Personal information
- Born: September 2, 1954 New Orleans, Louisiana, U.S.
- Died: January 29, 2023 (aged 68)
- Listed height: 5 ft 11 in (1.80 m)
- Listed weight: 230 lb (104 kg)

Career information
- High school: Capitol (LA)
- College: Northwestern State
- NFL draft: 1977: 2nd round, 48th overall pick

Career history
- Pittsburgh Steelers (1977–1982); Oklahoma Outlaws (1984);

Awards and highlights
- 2× Super Bowl champion (1979, 1980);

Career NFL statistics
- Rushing attempts: 356
- Rushing yards: 1,512
- Receptions: 46
- Receiving yards: 515
- Total touchdowns: 24
- Stats at Pro Football Reference

= Sidney Thornton =

American football player (1954–2023)

Sidney Thornton (September 2, 1954 – January 29, 2023) was an American professional football player who was selected by the Pittsburgh Steelers in the second round (48th overall) of the 1977 NFL draft. A 5'11", 230 lb. running back from Northwestern State University in Louisiana, he played in 6 NFL seasons from 1977 to 1982 for the Steelers, winning two Super Bowl titles with the team.

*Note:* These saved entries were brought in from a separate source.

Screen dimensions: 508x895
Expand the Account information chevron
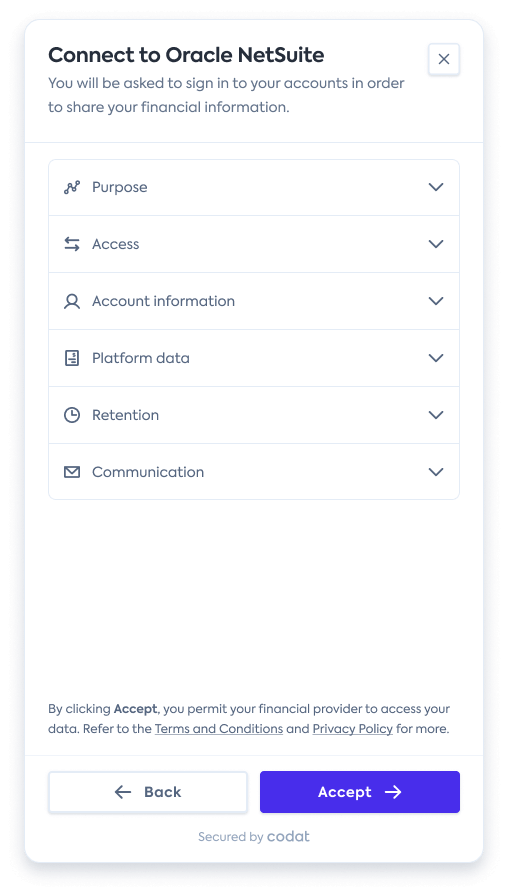pyautogui.click(x=436, y=301)
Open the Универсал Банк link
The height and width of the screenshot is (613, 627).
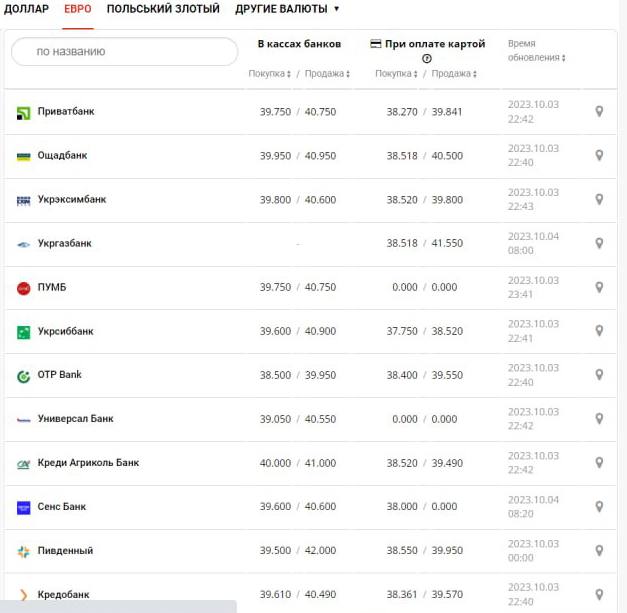tap(75, 419)
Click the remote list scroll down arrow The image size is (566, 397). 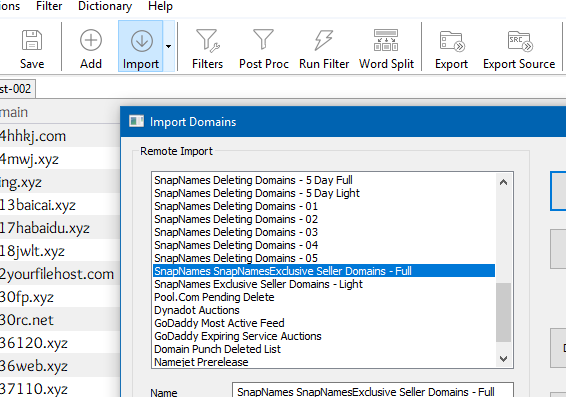[x=503, y=358]
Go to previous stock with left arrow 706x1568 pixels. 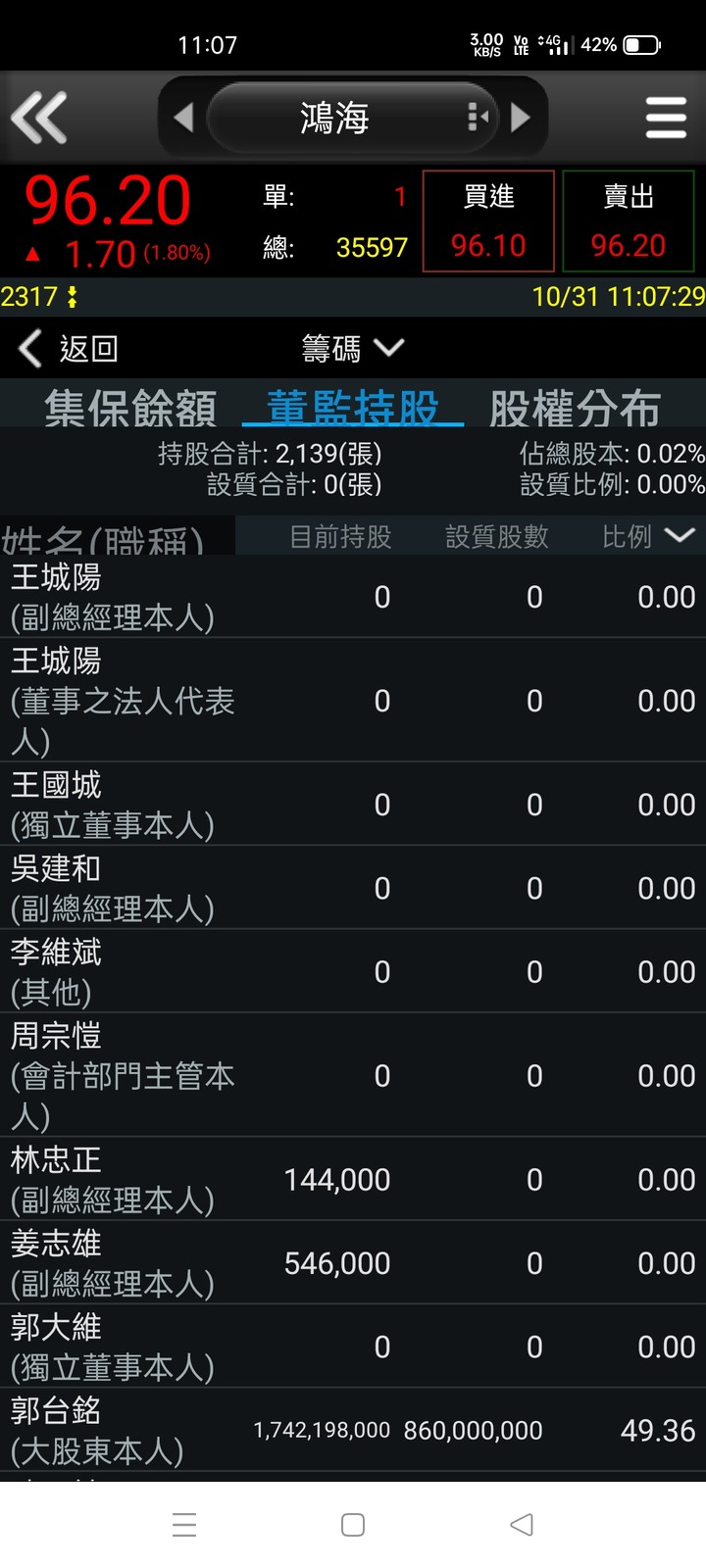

Thornton returned to pro football in 1984, playing one season with the Oklahoma Outlaws and rushing for 288 yards on 101 carries (2.9 yard per carry average). He was second on the team in rushing, finishing behind Ernest Anderson. Anderson rushed for ten more yards during the season than Thornton, however, Thornton led Outlaws in rushing touchdowns, with four.

Thornton died on January 29, 2023, at the age of 68.